Children exposed to institutional care often suffer from structural neglect, including unfavorable and unstable staffing patterns and social-emotionally inadequate caregiver-child interactions. They live in prison-like conditions, in communal dormitories with bars on the windows and doors, and have extremely limited contact with the outside world.
Most of these children have little hope for adoption because they are considered “old” —more than 6 years old. When they turn 18, they are pushed out of protective custody, in spite of the fact that they lack the resources they need to support themselves and lead productive lives in the outside world. Despite being required, these young people do not receive adequate psychological support or information on how to protect their sexual and reproductive health and rights. In many cases, they get pregnant as soon as they leave protective custody, or contract sexually transmitted infections, or fall victims to gender-based violence, which leads to an inter-generational transmission of poverty, lack of opportunities and the return of their own children to protective custody.
ASCEP’s goal is to help young people who grow up in protective custody —and who have no chances of being adopted— prepare for the challenges of life outside of protection centers, helping them break the inter-generational cycle of institutionalization.
Organization:
ASCEP was founded in 2017 in Cali, Colombia, by three Afro Colombian youth that lived under ICBF protective custody until they graduated at age 18. Against all odds, they pursued higher education studies and earned degrees in communications, scenic arts, and philosophy. ASCEP is a fully grassroots organization. Its mission is to strengthen and support children and young people without parental care who, like the organization’s founders, have grown under protective custody, have no chances of being adopted and are getting ready to start their lives independently. They do so by:
(1) implementing programs in Cali-based protection centers that focus on two key issues: (a) sexual and reproductive health and rights, and (b) livelihoods.
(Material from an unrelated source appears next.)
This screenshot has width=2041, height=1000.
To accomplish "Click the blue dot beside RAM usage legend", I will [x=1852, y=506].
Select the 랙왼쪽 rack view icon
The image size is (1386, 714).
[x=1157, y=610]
(2) Partnering with the Colombian Family Welfare Institute (ICBF) and advocating for the improvement of living conditions and development opportunities in protection centers and, more specifically, to make sure that graduates continue to receive ICBF support as they transition into independent living.
Current Grant:
EMpower’s third grant to ASCEP will support the organization to replicate its two most important programs in two different protection centers located in Cali, reaching a larger number of girls and young women. ASCEP will replicate its sexual and reproductive health and rights program in a new girls-only protection center located in Cali, helping 41 girls between the ages of 10 and 18 strengthen their ability to protect their sexual and reproductive health and rights, adopt more gender equitable attitudes, and identify and regulate their emotions. In addition, ASCEP will replicate a different program, focused on promoting alternative family models among institutionalized young people, at another protection center, also based in Cali, equipping 44 girls between the ages of 10 and 18 with the skills to establish positive relationships with their peers, caretakers and parents, should they have them. Girls from both protection centers will develop the basic life skills that they need to be prepared for independent living upon graduation from institutional care. Finally, ASCEP will train 20 caretakers from the two protection centers in their support models, to guarantee the sustainability of these initiatives and improve the quality of programming for girls in institutional care across Cali.